Ahegao (アヘ顔, /ja/) is a term in Japanese pornography, often used in erotic manga, anime (hentai), and video games (erogē), that describes a facial expression of characters—‌usually women—‌during either intense sexual arousal or orgasm, typically with rolling or crossed eyes, protruding tongue, drool, and slightly reddened face, to show enjoyment or ecstasy.

==Etymology==
The first part of the term, ahe (katakana: アヘ), is an abbreviation for aheahe (アヘアヘ), an onomatopoeia for 'pant' or 'moan'. The second part, gao or kao (顔), means 'face'. Thus, ahegao can be interpreted as 'moaning or panting face'.

Many other terms have been coined for the facial expressions made at the moment of orgasm. One of these is ikigao (イキガオ) meaning 'coming [i.e., orgasmic] face'. Others are acmegao (アクメ顔) from the French loanword acmé (orgasm), and yogarigao (よがり顔) for "satisfaction face".

==Description==
Typical characteristics are rolled or crossed eyes, a hanging tongue, and flushed cheeks. A character's overall face shape may also be distorted in ahegao scenes. An ahegao face of various levels of distortion is used to depict different grades of sexual arousal. Ahegao indicates that the pleasure experienced is so intense that the character loses control of their facial expression.
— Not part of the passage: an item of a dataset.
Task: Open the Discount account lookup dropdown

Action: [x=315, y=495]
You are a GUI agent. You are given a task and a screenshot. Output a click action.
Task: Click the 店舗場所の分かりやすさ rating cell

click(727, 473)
While ahegao is often used in pornographic manga, anime, and video games, it is not exclusively a term of hentai. A number of non-adult works feature ahegao faces.

==History==
The term ahegao dates at least as far back as the early 2000s. Pornographic magazines used the word to describe the facial expressions of female live-action porn actresses during orgasm. In the same context, ahegao was used in some postings at 2Channel and its sister community for adult content, BBSPink, as well as in pornographic videos at adult e-commerce platforms in the early 2000s.

In the midst of the 2000s, use of the term increased, and the drawing style became rather conventionalized and started spreading throughout the otaku culture. In 2008, the first ahegao-themed doujin comics anthology, A-H-E, was released. In the 2010s, major publishers produced more ahegao-themed comic anthologies. By that time, the facial expression was featured in regular pornographic videos during the popularization of hentai fetishes in the real-life sex industry. Ahegao-like exaggerated facial expressions are also sometimes featured in other anime and manga works, in a non-sexual context. In September 2016, an "ahegao challenge" meme spread on social media websites, mostly via Instagram, which spread the trend in the United States.
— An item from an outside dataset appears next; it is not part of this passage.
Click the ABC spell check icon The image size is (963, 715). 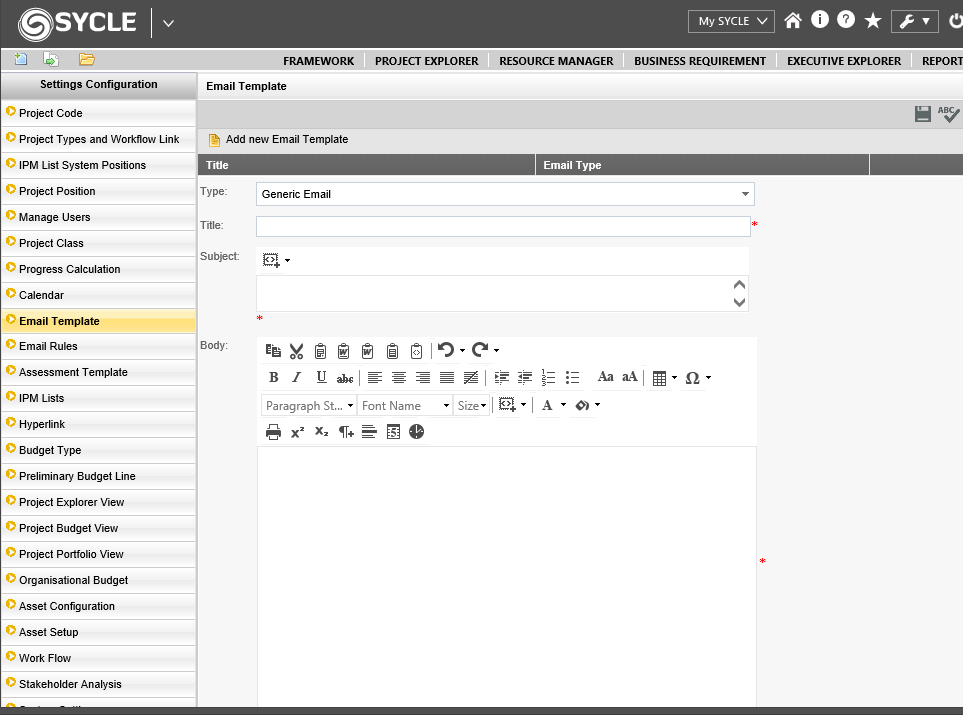click(x=948, y=115)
Media Critic Kimi Rito claims that reasons for including ahegao in a scene include reflecting a character's joyful emotions such as ecstasy or pleasure, to show negative emotions such as fear or reluctance, or to show domination, submission and loyalty.

According to an article from adult gaming site Nutaku, ahegao in combination with the peace sign became an Internet meme in Japan, known as "ahegao double peace" (アヘ顔ダブルピース). Rito states that this version was usually used after a gang rape scene, either breaking the victim's spirit or as the final part of a humiliation scene. However, as this was limiting, the use of the ahegao double peace became more common as a joke. The term itself is credited as first appearing in a 2010 self-published video game called Futa Letter, in which the main character's girlfriend does an ahegao double peace in a video sent to her boyfriend after she is "broken" by his uncle.
In 2018, Belle Delphine drew coverage from various media outlets for her Instagram modeling which often featured her ahegao expressions.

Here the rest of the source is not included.